* **DATA SUPPLIED**:
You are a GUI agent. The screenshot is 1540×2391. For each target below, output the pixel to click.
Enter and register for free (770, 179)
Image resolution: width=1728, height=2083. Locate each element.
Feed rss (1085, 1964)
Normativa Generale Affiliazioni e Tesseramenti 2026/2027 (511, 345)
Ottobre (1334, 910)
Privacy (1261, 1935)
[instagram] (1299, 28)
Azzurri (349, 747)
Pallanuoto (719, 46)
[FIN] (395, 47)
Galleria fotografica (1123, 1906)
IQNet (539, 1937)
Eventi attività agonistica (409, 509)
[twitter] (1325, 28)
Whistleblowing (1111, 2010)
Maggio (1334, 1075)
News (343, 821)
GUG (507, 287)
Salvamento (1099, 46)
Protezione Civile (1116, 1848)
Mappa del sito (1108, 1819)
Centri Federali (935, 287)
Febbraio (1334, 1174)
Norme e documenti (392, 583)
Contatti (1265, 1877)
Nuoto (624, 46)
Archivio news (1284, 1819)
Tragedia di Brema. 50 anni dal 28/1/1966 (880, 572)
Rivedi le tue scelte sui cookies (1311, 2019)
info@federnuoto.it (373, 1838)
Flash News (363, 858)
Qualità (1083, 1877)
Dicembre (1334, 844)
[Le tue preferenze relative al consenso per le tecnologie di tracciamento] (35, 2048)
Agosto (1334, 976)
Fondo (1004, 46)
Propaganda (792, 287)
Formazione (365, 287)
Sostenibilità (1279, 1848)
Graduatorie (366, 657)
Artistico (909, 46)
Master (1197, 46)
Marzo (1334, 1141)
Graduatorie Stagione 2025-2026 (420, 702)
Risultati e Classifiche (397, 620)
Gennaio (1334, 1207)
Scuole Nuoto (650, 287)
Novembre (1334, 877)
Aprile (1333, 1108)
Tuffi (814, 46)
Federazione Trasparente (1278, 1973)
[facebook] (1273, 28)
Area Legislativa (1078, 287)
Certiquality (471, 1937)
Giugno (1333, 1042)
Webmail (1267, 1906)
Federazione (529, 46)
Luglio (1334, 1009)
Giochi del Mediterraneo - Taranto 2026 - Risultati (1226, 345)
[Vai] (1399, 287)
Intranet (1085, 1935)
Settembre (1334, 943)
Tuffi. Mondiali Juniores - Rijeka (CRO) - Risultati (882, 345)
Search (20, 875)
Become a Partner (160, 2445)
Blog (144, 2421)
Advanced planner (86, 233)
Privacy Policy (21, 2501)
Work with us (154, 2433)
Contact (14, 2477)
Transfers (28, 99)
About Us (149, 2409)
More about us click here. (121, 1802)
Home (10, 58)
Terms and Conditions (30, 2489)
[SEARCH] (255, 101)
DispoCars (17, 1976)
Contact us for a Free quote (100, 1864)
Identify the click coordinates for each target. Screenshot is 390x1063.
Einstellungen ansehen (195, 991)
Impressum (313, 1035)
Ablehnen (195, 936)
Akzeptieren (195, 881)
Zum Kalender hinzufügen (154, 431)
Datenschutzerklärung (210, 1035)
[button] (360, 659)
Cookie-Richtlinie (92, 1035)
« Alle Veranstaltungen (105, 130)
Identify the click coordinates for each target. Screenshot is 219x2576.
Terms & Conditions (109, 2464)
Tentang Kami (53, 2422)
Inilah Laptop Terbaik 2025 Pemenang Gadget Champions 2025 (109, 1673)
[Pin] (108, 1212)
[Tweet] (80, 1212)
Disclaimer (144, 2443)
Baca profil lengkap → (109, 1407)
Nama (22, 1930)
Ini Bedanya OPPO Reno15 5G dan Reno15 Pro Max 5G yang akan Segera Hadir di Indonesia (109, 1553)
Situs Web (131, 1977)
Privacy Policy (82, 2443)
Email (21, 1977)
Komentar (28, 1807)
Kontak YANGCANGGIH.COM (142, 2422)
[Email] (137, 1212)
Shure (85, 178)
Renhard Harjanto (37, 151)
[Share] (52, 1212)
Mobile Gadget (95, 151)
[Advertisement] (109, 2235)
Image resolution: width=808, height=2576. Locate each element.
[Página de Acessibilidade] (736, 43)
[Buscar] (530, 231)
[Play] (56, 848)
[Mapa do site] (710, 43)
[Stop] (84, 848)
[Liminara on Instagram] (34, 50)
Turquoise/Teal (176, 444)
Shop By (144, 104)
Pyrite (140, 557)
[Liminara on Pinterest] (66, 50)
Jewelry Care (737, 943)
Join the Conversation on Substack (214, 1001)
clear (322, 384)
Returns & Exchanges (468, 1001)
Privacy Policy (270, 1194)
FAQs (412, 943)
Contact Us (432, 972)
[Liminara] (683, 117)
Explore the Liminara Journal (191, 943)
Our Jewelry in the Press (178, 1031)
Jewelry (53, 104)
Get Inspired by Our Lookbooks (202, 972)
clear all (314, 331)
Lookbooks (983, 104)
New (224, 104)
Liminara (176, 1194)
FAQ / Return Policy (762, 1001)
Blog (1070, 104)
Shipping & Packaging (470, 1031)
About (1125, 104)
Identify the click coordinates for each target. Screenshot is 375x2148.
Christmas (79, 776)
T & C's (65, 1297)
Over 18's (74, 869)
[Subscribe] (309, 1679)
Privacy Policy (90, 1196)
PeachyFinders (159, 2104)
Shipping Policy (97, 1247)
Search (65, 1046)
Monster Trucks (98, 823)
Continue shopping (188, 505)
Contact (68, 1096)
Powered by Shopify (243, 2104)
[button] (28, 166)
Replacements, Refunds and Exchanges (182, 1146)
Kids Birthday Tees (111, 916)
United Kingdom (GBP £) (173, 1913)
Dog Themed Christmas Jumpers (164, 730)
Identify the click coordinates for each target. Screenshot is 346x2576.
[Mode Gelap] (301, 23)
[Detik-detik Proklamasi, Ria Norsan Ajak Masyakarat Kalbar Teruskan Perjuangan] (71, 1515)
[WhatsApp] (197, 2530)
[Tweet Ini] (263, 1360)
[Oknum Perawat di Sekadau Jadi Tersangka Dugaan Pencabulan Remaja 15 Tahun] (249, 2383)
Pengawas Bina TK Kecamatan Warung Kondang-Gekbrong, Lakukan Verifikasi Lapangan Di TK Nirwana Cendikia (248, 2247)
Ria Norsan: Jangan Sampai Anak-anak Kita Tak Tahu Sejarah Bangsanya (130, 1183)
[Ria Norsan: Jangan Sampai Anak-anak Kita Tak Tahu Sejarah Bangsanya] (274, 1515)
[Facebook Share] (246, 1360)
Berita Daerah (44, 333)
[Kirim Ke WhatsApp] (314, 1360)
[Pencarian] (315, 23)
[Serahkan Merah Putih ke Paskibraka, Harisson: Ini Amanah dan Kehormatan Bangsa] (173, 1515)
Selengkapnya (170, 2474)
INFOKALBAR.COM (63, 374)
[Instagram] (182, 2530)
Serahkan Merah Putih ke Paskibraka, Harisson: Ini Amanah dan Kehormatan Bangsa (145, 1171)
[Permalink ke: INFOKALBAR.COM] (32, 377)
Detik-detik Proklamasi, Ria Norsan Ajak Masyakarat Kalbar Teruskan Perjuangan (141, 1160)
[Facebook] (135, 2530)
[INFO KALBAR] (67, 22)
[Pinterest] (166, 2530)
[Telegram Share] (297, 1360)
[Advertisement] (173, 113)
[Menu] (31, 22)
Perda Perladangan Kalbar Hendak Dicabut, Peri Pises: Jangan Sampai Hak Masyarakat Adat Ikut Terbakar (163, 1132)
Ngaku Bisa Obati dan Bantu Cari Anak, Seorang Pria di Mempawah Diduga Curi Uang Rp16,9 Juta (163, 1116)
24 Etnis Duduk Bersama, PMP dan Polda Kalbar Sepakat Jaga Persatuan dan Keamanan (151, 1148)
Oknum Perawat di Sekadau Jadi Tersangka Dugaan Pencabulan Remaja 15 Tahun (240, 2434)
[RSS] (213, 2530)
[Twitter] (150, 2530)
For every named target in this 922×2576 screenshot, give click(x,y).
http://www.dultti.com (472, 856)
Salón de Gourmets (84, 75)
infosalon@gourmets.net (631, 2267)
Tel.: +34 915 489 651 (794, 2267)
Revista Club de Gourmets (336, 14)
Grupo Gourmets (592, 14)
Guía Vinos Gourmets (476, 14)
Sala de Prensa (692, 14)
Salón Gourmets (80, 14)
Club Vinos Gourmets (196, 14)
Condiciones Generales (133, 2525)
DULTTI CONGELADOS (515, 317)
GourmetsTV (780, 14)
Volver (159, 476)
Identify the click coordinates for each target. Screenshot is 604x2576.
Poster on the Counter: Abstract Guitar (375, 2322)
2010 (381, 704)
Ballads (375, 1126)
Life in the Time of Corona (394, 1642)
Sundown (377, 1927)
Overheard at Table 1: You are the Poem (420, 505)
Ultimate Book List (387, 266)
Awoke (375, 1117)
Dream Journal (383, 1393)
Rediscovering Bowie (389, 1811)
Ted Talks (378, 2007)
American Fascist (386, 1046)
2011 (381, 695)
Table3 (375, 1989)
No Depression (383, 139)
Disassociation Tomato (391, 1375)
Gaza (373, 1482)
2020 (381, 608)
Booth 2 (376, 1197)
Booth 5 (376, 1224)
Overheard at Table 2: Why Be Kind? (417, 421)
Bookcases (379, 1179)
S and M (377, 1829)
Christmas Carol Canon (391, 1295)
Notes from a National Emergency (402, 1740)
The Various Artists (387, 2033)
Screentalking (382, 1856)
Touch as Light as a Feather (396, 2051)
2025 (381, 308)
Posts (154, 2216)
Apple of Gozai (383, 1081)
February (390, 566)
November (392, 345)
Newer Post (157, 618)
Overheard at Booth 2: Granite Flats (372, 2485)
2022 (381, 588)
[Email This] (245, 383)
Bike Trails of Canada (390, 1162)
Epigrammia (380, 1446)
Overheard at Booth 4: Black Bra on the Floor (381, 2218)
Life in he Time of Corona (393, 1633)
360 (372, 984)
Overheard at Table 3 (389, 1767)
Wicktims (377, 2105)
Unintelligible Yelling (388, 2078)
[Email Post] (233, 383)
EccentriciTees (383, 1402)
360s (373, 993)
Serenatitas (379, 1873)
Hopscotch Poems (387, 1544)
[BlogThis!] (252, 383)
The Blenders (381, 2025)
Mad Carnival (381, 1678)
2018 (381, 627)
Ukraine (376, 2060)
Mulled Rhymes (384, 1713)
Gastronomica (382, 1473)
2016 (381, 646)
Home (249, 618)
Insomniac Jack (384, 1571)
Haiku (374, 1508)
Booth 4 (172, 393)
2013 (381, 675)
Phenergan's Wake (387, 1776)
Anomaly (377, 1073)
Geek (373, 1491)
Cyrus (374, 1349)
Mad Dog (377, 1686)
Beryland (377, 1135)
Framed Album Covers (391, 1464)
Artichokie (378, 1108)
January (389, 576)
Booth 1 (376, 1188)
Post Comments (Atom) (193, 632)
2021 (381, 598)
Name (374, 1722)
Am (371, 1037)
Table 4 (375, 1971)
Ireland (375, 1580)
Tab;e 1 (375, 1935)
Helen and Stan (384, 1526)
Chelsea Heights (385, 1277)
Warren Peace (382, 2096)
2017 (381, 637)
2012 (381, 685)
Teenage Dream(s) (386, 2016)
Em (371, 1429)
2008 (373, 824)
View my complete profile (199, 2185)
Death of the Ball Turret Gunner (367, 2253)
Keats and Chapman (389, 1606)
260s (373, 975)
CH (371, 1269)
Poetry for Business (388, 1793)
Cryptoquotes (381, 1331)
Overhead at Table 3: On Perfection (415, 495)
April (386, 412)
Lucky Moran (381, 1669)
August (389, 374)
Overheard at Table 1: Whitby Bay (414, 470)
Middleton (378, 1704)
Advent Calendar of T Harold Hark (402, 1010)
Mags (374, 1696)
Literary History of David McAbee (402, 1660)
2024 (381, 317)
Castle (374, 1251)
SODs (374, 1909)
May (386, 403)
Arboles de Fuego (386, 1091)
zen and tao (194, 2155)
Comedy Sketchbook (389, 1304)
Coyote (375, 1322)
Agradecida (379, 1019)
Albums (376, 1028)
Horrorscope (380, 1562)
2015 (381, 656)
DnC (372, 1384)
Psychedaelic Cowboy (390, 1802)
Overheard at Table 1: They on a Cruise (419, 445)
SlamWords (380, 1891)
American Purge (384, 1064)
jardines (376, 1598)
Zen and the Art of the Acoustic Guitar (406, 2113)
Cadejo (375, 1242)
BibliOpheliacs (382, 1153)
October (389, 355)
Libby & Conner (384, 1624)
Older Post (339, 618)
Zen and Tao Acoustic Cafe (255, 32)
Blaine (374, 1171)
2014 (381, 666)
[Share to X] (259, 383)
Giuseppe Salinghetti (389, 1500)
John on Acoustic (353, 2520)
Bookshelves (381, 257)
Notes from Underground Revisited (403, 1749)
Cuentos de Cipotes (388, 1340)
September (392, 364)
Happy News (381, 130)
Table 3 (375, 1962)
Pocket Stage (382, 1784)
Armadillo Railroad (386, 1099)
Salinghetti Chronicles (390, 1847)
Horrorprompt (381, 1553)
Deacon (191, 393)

* **TASK DESCRIPTION**:
Up to and including the line with "[FIN] (395, 47)", print every line of the material above, starting from its first line, exactly.

* **SOLUTION TO THIS EXERCISE**:
You are a GUI agent. The screenshot is 1540×2391. For each target below, output the pixel to click.
Enter and register for free (770, 179)
Image resolution: width=1728, height=2083. Locate each element.
Feed rss (1085, 1964)
Normativa Generale Affiliazioni e Tesseramenti 2026/2027 (511, 345)
Ottobre (1334, 910)
Privacy (1261, 1935)
[instagram] (1299, 28)
Azzurri (349, 747)
Pallanuoto (719, 46)
[FIN] (395, 47)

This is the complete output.